__Text for analysis__.

Ever thought about trying one of the many vegan food delivery services? Reader Erick Clark shares his review of the first of these companies, Gobble Green.

Always have a cat examine mystery boxes.

The box arrived on schedule, just like FedEx reported it would. It was seemingly ordinary, I’m not sure what I was expecting, but I wanted more than just an ordinary cardboard box. It sat in my office at work, distracting me, until quitting time. When I got home, I cut open the box and examined its contents. It was lined with two inch thick Styrofoam and at the top was a set of empty plastic bags, which had formerly contained frozen carbon dioxide, also known as dry ice. I discarded the empty plastic bags and examined the box’s contents, which included many other small bags. Each bag contained a hard to identify vacuum sealed substance and was labeled with a name and a list of ingredients. One bag of red stuff was labeled Gobble Green Meatloaf. It was frozen solid. I immediately moved the plastic bags of food out of the box and into my freezer. I’m living in the future, I thought.

But wait, I’m getting ahead of myself. I recently had the opportunity to buy a week’s worth of prepackaged vegan meals from a company called Gobble Green. I had heard about meal services like this, but had never really considered ordering food from one. I cook regularly and Austin has enough vegan-friendly restaurants, that I never felt the need to have pre-prepared meals shipped to me across the country. But I got a deal, a group deal to be precise, it was a deal I couldn’t turn down. Gobble Green is a Los Angeles-based company that is in its own words, “an online marketplace where you will find a diverse and frequently updated selection of healthy, pre-packaged vegan meals.” They have a variety of meal plans you can choose from, check out their website for the details.

Food not guaranteed to float eerily in space

After securing most of the food in my freezer, I took out several plastic bags and put them on my counter. One bag was labeled “Pancakes” and appeared to contain, appropriately enough, pancakes. Another read “Ocean Medley Stew” and appeared to contain a brownish red mixture which did not look edible. I kept thinking of that scene from 2001: A Space Odyssey, where the people on the space shuttle were drinking meals from straws. Above each straw was a drawing of the food they were supposedly consuming, such as corn, fish, cheese, etc. Gobble Green should really attach pictures to each plastic bag of what each meal is supposed to look like when its prepared, I thought. Not that I minded, I like the idea of eating space food.

__Data to examine__.
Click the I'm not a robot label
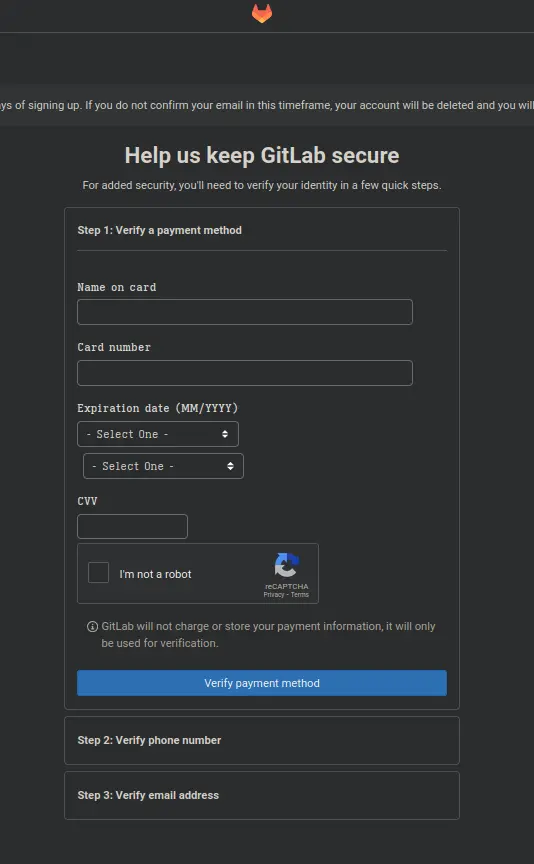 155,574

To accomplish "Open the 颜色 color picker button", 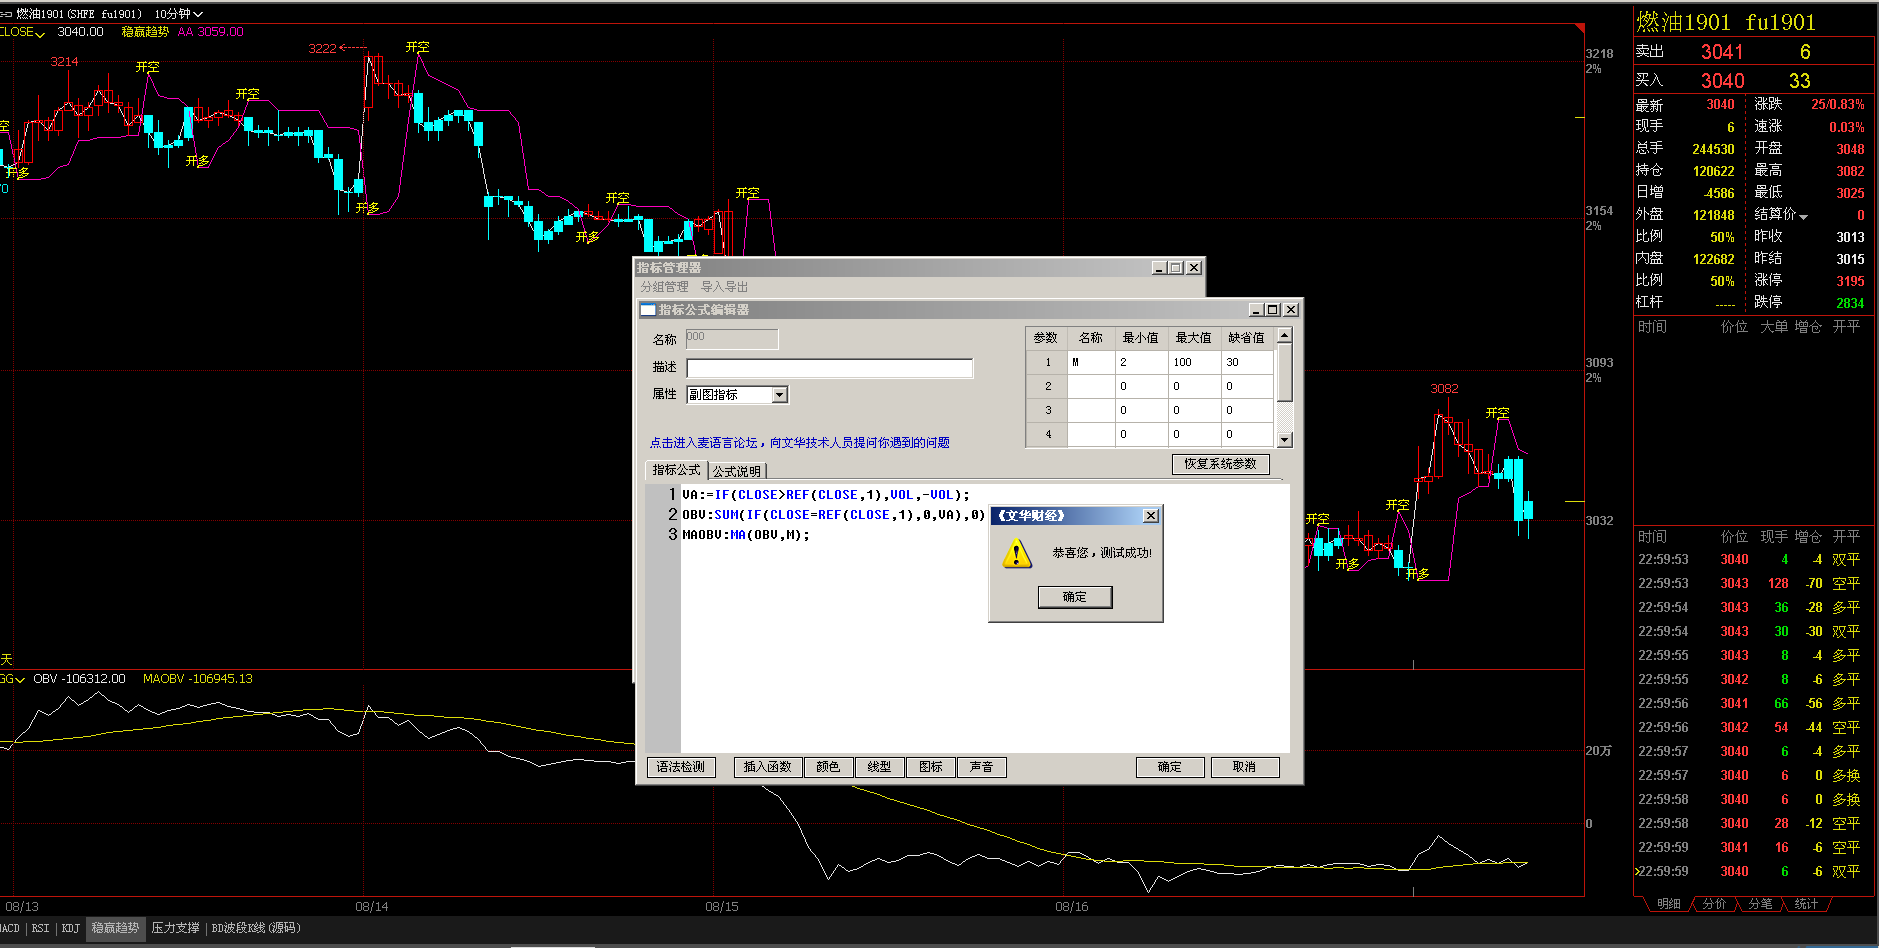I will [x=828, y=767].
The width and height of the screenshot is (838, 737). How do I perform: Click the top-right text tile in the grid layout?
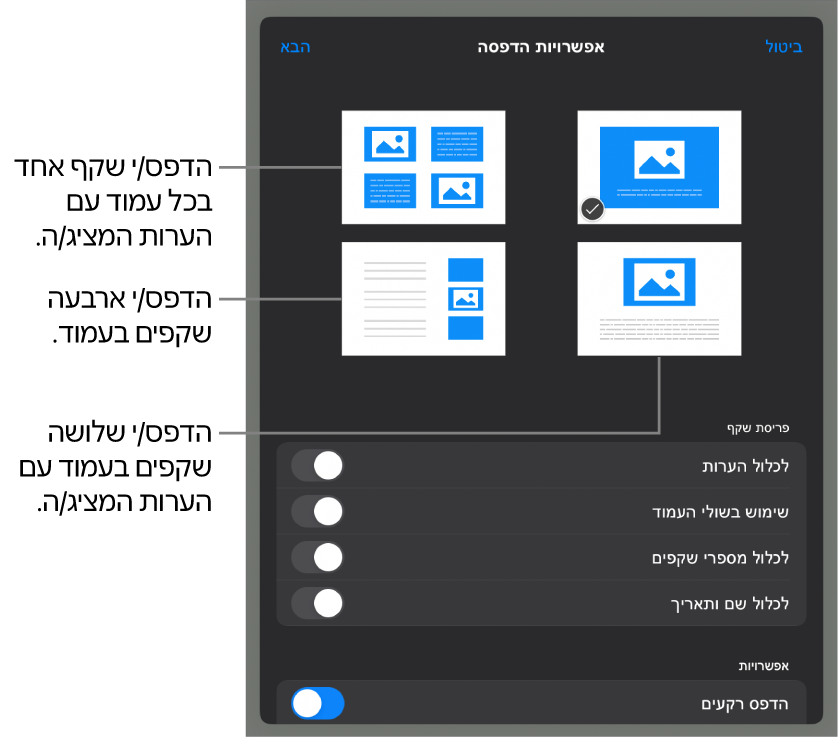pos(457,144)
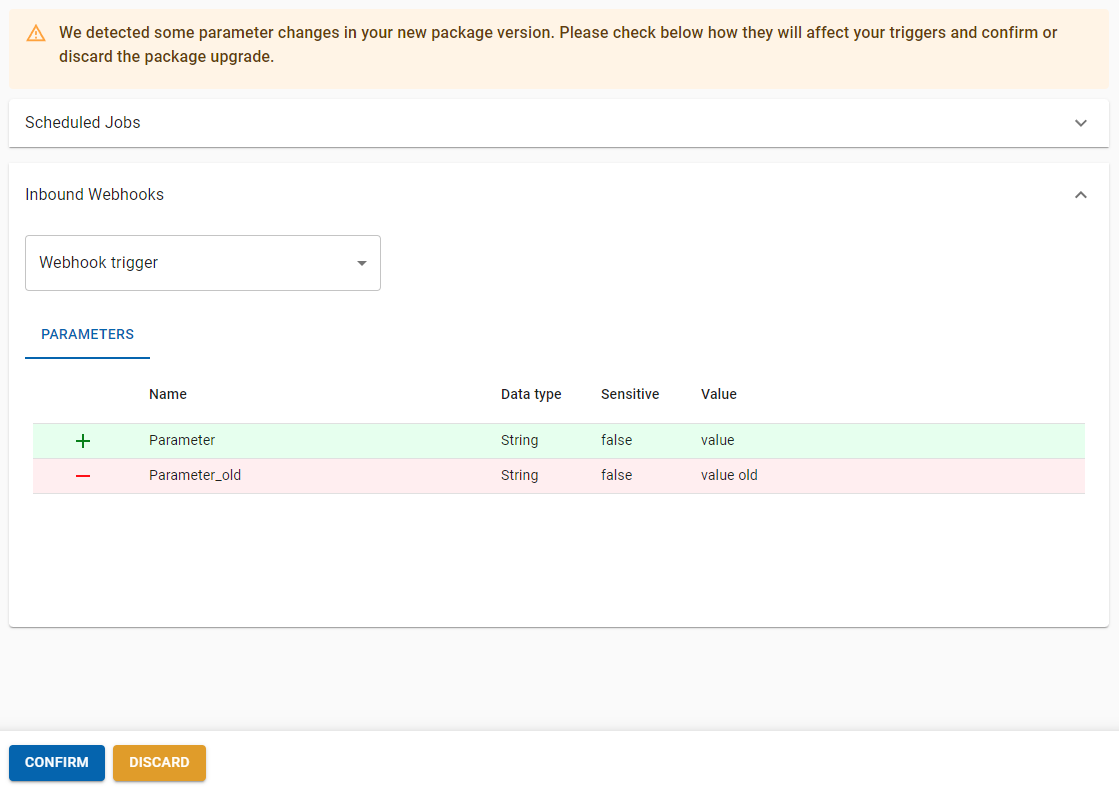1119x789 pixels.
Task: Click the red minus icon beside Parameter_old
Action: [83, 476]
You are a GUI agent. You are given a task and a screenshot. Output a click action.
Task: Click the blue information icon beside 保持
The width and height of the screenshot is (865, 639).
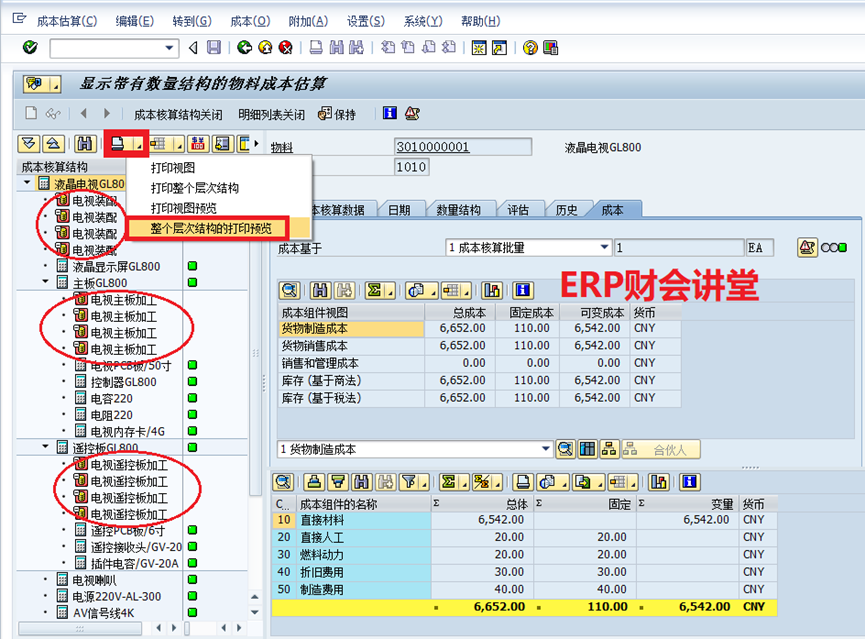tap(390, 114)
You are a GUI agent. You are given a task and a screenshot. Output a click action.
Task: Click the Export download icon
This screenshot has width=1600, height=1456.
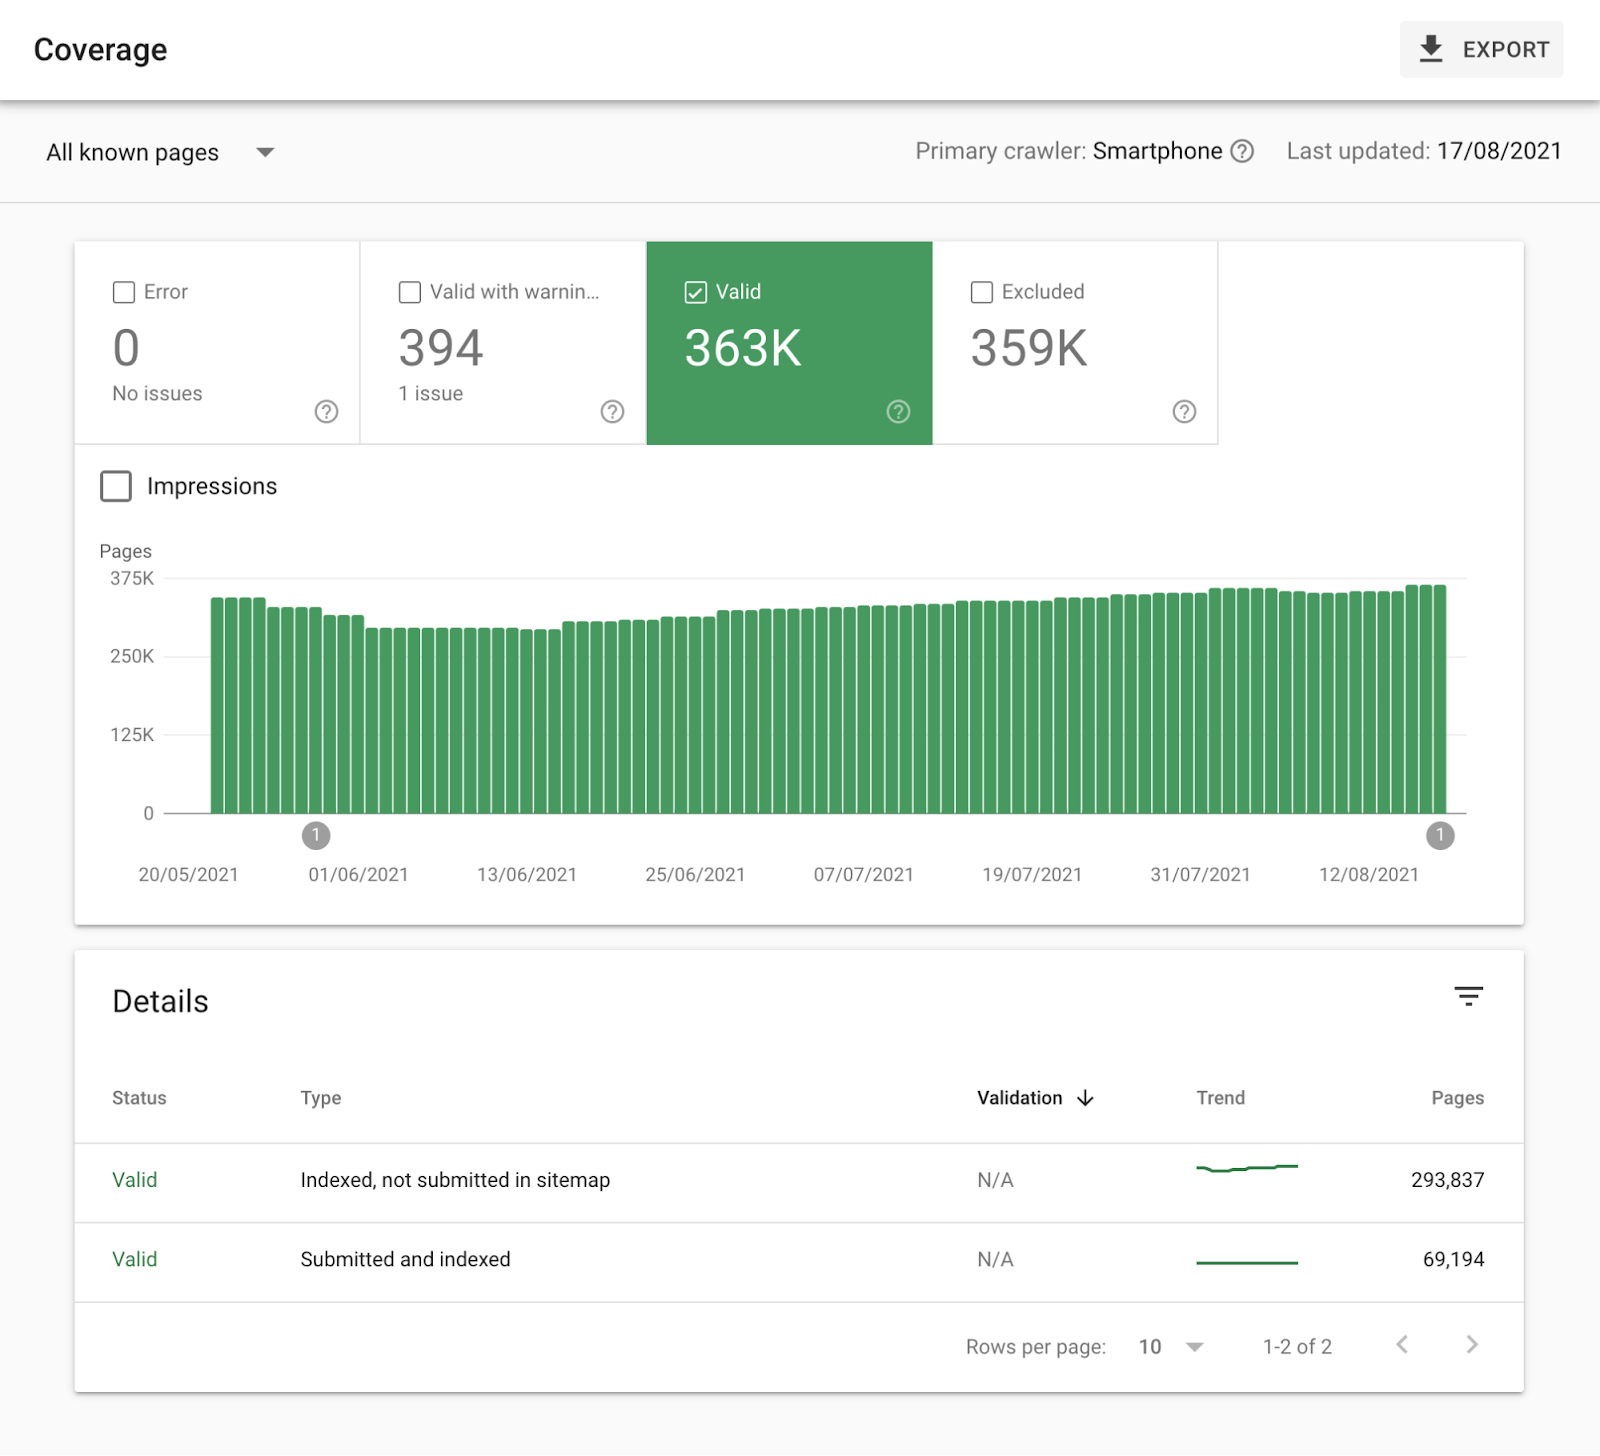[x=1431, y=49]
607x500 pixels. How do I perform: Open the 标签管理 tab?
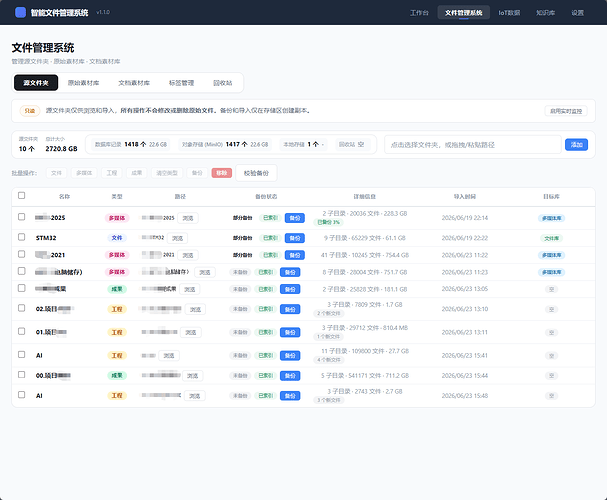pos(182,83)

__Required work__.
1. In the Gobble Green review, where is the company based?
2. Rewrite the part of the Gobble Green review between "Food not guaranteed" and "eating space food.", inclusive, replacing "freezer" with "refrigerator".

__Results for the exercise__.
1. Los Angeles

2.
Food not guaranteed to float eerily in space

After securing most of the food in my refrigerator, I took out several plastic bags and put them on my counter. One bag was labeled “Pancakes” and appeared to contain, appropriately enough, pancakes. Another read “Ocean Medley Stew” and appeared to contain a brownish red mixture which did not look edible. I kept thinking of that scene from 2001: A Space Odyssey, where the people on the space shuttle were drinking meals from straws. Above each straw was a drawing of the food they were supposedly consuming, such as corn, fish, cheese, etc. Gobble Green should really attach pictures to each plastic bag of what each meal is supposed to look like when its prepared, I thought. Not that I minded, I like the idea of eating space food.